• EXERCISE INPUT:

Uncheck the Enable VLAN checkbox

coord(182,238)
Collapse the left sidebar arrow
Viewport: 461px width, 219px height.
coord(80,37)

* * *

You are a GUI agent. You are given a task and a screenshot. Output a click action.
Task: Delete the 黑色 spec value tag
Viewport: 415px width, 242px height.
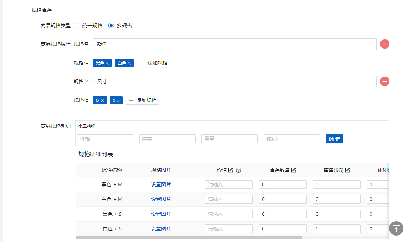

• DIRECTIONS: Copy the lines above exactly. Start with the line containing "Task: Delete the 黑色 spec value tag", end with the line containing "Viewport: 415px width, 242px height.", and include both.

• WRITTEN REPLY:
Task: Delete the 黑色 spec value tag
Viewport: 415px width, 242px height.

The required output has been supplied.